Task details – Copy the entries below word for word, starting with the first line and stopping after the line that contains "tap(605, 178)".

___ Data to process

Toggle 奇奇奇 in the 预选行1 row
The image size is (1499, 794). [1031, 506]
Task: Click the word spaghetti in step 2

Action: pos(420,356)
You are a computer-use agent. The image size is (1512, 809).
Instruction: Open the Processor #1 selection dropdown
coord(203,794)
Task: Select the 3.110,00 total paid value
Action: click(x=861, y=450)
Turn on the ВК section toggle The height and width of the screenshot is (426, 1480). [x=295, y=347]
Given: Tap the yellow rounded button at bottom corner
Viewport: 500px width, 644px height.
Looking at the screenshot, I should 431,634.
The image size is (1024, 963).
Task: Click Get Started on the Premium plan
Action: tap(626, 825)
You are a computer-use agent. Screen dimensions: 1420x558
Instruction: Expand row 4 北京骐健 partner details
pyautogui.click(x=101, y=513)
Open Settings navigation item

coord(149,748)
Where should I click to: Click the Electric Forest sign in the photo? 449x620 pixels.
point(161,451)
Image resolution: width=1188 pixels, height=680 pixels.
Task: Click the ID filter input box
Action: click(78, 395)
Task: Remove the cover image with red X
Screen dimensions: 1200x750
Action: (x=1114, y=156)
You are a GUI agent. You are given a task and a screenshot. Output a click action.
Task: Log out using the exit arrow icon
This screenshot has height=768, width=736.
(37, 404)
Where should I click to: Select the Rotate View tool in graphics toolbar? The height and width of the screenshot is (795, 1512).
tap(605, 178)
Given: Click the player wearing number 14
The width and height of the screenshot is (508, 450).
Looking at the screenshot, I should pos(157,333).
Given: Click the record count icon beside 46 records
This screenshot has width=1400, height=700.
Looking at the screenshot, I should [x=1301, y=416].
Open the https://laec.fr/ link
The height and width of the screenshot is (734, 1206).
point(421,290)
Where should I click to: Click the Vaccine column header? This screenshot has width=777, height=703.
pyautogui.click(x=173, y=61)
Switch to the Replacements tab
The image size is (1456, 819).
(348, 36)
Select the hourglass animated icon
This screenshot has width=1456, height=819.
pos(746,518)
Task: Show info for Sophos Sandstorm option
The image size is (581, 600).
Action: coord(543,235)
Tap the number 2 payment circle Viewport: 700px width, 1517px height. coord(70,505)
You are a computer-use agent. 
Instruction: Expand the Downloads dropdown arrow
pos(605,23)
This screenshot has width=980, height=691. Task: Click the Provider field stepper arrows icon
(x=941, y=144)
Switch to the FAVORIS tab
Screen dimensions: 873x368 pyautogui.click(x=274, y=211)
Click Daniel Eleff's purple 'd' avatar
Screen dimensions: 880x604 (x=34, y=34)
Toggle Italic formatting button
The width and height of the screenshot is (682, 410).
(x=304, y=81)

______

Full answer –
Toggle 奇奇奇 in the 预选行1 row
The image size is (1499, 794). [1031, 506]
Task: Click the word spaghetti in step 2

Action: pos(420,356)
You are a computer-use agent. The image size is (1512, 809).
Instruction: Open the Processor #1 selection dropdown
coord(203,794)
Task: Select the 3.110,00 total paid value
Action: click(x=861, y=450)
Turn on the ВК section toggle The height and width of the screenshot is (426, 1480). [x=295, y=347]
Given: Tap the yellow rounded button at bottom corner
Viewport: 500px width, 644px height.
Looking at the screenshot, I should 431,634.
The image size is (1024, 963).
Task: Click Get Started on the Premium plan
Action: tap(626, 825)
You are a computer-use agent. Screen dimensions: 1420x558
Instruction: Expand row 4 北京骐健 partner details
pyautogui.click(x=101, y=513)
Open Settings navigation item

coord(149,748)
Where should I click to: Click the Electric Forest sign in the photo? 449x620 pixels.
point(161,451)
Image resolution: width=1188 pixels, height=680 pixels.
Task: Click the ID filter input box
Action: click(78, 395)
Task: Remove the cover image with red X
Screen dimensions: 1200x750
Action: (x=1114, y=156)
You are a GUI agent. You are given a task and a screenshot. Output a click action.
Task: Log out using the exit arrow icon
This screenshot has height=768, width=736.
(37, 404)
Where should I click to: Select the Rotate View tool in graphics toolbar? The height and width of the screenshot is (795, 1512).
tap(605, 178)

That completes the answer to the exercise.